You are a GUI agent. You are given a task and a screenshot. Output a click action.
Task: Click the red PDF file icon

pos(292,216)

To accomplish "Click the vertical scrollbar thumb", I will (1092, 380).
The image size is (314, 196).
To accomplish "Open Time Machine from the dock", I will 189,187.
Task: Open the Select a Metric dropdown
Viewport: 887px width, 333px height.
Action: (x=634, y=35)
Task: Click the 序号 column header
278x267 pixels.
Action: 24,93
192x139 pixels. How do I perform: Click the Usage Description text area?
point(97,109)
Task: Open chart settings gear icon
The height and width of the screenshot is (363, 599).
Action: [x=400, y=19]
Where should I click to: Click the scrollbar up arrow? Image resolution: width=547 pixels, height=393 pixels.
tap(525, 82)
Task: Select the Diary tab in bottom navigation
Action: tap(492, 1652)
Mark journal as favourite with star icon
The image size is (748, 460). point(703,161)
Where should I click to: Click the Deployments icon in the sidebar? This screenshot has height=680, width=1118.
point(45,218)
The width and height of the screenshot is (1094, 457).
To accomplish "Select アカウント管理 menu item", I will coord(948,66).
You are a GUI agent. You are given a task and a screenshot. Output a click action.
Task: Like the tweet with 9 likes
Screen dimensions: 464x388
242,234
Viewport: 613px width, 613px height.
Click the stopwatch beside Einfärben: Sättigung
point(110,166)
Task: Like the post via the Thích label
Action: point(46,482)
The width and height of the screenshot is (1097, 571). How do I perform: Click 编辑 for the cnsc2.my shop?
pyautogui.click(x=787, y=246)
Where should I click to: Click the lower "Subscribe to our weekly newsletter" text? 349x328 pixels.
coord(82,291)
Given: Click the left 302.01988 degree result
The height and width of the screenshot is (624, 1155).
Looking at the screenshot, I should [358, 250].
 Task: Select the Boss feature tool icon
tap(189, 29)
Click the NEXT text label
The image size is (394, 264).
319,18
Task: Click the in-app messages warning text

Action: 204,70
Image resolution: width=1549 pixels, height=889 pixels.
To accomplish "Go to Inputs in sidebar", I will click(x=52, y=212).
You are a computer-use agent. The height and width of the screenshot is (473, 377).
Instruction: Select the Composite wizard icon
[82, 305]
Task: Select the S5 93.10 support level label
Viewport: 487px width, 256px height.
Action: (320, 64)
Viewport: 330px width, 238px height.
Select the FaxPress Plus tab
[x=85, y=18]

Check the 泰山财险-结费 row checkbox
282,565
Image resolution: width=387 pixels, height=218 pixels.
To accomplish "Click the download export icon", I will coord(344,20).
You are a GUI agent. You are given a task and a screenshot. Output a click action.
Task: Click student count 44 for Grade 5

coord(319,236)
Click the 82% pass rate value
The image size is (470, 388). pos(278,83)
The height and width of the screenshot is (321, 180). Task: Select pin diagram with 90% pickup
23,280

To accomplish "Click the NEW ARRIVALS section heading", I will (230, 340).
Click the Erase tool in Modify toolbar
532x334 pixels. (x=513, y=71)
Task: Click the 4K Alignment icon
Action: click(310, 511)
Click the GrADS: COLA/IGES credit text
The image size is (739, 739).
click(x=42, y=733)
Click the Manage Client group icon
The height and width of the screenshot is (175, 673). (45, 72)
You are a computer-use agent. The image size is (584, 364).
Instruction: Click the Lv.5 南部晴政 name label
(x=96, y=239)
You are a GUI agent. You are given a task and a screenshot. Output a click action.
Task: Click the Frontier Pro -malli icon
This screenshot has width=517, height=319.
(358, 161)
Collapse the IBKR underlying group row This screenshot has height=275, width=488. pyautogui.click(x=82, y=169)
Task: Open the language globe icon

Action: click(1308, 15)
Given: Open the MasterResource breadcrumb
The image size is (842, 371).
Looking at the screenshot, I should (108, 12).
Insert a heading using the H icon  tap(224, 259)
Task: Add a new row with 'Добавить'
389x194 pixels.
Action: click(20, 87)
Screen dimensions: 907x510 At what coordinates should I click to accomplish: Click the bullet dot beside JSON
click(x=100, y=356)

........

-- ABOUT THIS TASK --
Copy out all the entries shown above, character for character.

-- ANSWER FOR THE TASK --
You are a GUI agent. You are given a task and a screenshot. Output a click action.
Task: Click the red PDF file icon

pos(292,216)

To accomplish "Click the vertical scrollbar thumb", I will (1092, 380).
The image size is (314, 196).
To accomplish "Open Time Machine from the dock", I will 189,187.
Task: Open the Select a Metric dropdown
Viewport: 887px width, 333px height.
Action: (x=634, y=35)
Task: Click the 序号 column header
278x267 pixels.
Action: 24,93
192x139 pixels. How do I perform: Click the Usage Description text area?
point(97,109)
Task: Open chart settings gear icon
The height and width of the screenshot is (363, 599).
Action: [x=400, y=19]
Where should I click to: Click the scrollbar up arrow? Image resolution: width=547 pixels, height=393 pixels.
tap(525, 82)
Task: Select the Diary tab in bottom navigation
Action: tap(492, 1652)
Mark journal as favourite with star icon
The image size is (748, 460). point(703,161)
Where should I click to: Click the Deployments icon in the sidebar? This screenshot has height=680, width=1118.
point(45,218)
The width and height of the screenshot is (1094, 457).
To accomplish "Select アカウント管理 menu item", I will coord(948,66).
You are a GUI agent. You are given a task and a screenshot. Output a click action.
Task: Like the tweet with 9 likes
Screen dimensions: 464x388
242,234
Viewport: 613px width, 613px height.
Click the stopwatch beside Einfärben: Sättigung
point(110,166)
Task: Like the post via the Thích label
Action: point(46,482)
The width and height of the screenshot is (1097, 571). How do I perform: Click 编辑 for the cnsc2.my shop?
pyautogui.click(x=787, y=246)
Where should I click to: Click the lower "Subscribe to our weekly newsletter" text? 349x328 pixels.
coord(82,291)
Given: Click the left 302.01988 degree result
The height and width of the screenshot is (624, 1155).
Looking at the screenshot, I should [358, 250].
 Task: Select the Boss feature tool icon
tap(189, 29)
Click the NEXT text label
The image size is (394, 264).
319,18
Task: Click the in-app messages warning text

Action: 204,70
Image resolution: width=1549 pixels, height=889 pixels.
To accomplish "Go to Inputs in sidebar", I will click(x=52, y=212).
You are a computer-use agent. The height and width of the screenshot is (473, 377).
Instruction: Select the Composite wizard icon
[82, 305]
Task: Select the S5 93.10 support level label
Viewport: 487px width, 256px height.
Action: (320, 64)
Viewport: 330px width, 238px height.
Select the FaxPress Plus tab
[x=85, y=18]

Check the 泰山财险-结费 row checkbox
282,565
Image resolution: width=387 pixels, height=218 pixels.
To accomplish "Click the download export icon", I will coord(344,20).
You are a GUI agent. You are given a task and a screenshot. Output a click action.
Task: Click student count 44 for Grade 5

coord(319,236)
Click the 82% pass rate value
The image size is (470, 388). pos(278,83)
The height and width of the screenshot is (321, 180). Task: Select pin diagram with 90% pickup
23,280

To accomplish "Click the NEW ARRIVALS section heading", I will (230, 340).
Click the Erase tool in Modify toolbar
532x334 pixels. (x=513, y=71)
Task: Click the 4K Alignment icon
Action: click(310, 511)
Click the GrADS: COLA/IGES credit text
The image size is (739, 739).
click(x=42, y=733)
Click the Manage Client group icon
The height and width of the screenshot is (175, 673). (45, 72)
You are a computer-use agent. The image size is (584, 364).
Instruction: Click the Lv.5 南部晴政 name label
(x=96, y=239)
You are a GUI agent. You are given a task and a screenshot. Output a click action.
Task: Click the Frontier Pro -malli icon
This screenshot has width=517, height=319.
(358, 161)
Collapse the IBKR underlying group row This screenshot has height=275, width=488. pyautogui.click(x=82, y=169)
Task: Open the language globe icon

Action: click(1308, 15)
Given: Open the MasterResource breadcrumb
The image size is (842, 371).
Looking at the screenshot, I should (108, 12).
Insert a heading using the H icon  tap(224, 259)
Task: Add a new row with 'Добавить'
389x194 pixels.
Action: click(20, 87)
Screen dimensions: 907x510 At what coordinates should I click to accomplish: Click the bullet dot beside JSON
click(x=100, y=356)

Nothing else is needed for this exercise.